Problems:
1. Answer these questions from the registration statement passage, one line per answer, marked as the questions are:
(a) Under which sections of the Exchange Act are the documents referred to filed?
(b) From what date are those documents considered a part of the Registration Statement?
(c) What status does a statement that has been modified or superseded have, apart from its modified or superseded form?
2. Decide whether each statement below agrees with the registration statement passage. Answer yes or no for each, marked as the statements are, and quote the words of the passage that settle it.
(a) Documents filed after a post-effective amendment that deregisters all remaining unsold securities are still incorporated by reference.
(b) A statement contained in the Registration Statement itself can modify a statement in an incorporated document.
(c) Incorporated documents count as part of the Registration Statement from the date the Registration Statement was filed.
3. Carry the registration statement passage forward, starting after its final sentence.

======== Passage ========

All documents subsequently filed by the Registrant pursuant to
Sections 13(a), 13(c), 14 and 15(d) of the Exchange Act, prior to the filing of
a post-effective amendment which indicates that all of the securities offered
have been sold or which deregisters all securities then remaining unsold, shall
be deemed to be incorporated by reference in this Registration Statement and to
be a part hereof from the date of filing of such documents. Any statement
contained in a document incorporated or deemed to be incorporated by reference
herein shall be deemed to be modified or superseded for purposes of this
Registration Statement to the extent that a statement contained herein or in any
other subsequently filed document which also is or is deemed to be incorporated
by reference herein modifies or supersedes such statement. Any statement so
modified or superseded shall not be deemed, except as so modified or superseded,
to constitute a part of this Registration Statement.

======== Recorded information ========

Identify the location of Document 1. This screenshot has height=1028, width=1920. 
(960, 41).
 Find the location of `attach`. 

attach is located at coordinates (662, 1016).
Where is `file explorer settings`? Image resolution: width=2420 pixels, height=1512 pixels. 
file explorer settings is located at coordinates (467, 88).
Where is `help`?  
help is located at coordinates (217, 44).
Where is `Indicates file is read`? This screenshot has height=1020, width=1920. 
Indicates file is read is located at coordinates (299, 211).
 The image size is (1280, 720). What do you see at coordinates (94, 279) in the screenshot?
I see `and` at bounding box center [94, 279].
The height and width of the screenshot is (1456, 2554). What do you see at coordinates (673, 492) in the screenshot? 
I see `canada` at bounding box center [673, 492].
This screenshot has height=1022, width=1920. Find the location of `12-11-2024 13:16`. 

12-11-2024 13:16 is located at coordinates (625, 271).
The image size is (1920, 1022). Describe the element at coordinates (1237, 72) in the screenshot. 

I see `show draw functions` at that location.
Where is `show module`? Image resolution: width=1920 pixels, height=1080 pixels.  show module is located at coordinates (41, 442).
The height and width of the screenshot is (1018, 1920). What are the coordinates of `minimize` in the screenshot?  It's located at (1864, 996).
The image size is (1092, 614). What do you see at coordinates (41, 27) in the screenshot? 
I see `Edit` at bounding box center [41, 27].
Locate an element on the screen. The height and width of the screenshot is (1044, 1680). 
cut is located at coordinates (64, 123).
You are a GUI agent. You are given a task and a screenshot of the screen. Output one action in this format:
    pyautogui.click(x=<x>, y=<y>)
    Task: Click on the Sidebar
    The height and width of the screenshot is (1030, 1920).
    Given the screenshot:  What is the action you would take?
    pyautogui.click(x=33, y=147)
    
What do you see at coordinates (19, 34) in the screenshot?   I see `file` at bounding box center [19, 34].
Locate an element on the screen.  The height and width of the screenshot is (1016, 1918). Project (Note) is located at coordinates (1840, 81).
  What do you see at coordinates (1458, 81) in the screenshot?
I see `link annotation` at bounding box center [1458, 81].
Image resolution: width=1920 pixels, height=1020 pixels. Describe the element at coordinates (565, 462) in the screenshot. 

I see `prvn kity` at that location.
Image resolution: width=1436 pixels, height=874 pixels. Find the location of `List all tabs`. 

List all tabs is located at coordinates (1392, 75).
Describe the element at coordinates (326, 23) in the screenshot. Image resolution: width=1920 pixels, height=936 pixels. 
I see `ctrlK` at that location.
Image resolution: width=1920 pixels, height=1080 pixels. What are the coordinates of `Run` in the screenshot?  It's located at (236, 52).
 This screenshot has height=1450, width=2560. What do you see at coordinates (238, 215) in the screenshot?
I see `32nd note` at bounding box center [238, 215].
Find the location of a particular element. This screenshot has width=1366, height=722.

========

Task answers:
1.
(a) Sections 13(a), 13(c), 14 and 15(d).
(b) From the date those documents are filed.
(c) It is not deemed to constitute a part of the Registration Statement.

2.
(a) No: "prior to the filing of a post-effective amendment which indicates that all of the securities offered have been sold or which deregisters all securities then remaining unsold"
(b) Yes: "to the extent that a statement contained herein or in any other subsequently filed document which also is or is deemed to be incorporated by reference herein modifies or supersedes such statement"
(c) No: "from the date of filing of such documents"

3.
ITEM 4. DESCRIPTION OF SECURITIES
Not applicable.
ITEM 5. INTERESTS OF NAMED EXPERTS AND COUNSEL
The legality of the shares of Common Stock offered pursuant to this
Registration Statement will be passed upon by Jocelyn F.L. Barandiaran, Senior
Vice President, General Counsel and Secretary of the Registrant. Ms. Barandiaran
has been granted options to purchase 36,235 shares of Common Stock under the
Registrant's Amended and Restated 1992 Stock Option and Restricted Stock and
Unit Award Plan, as amended.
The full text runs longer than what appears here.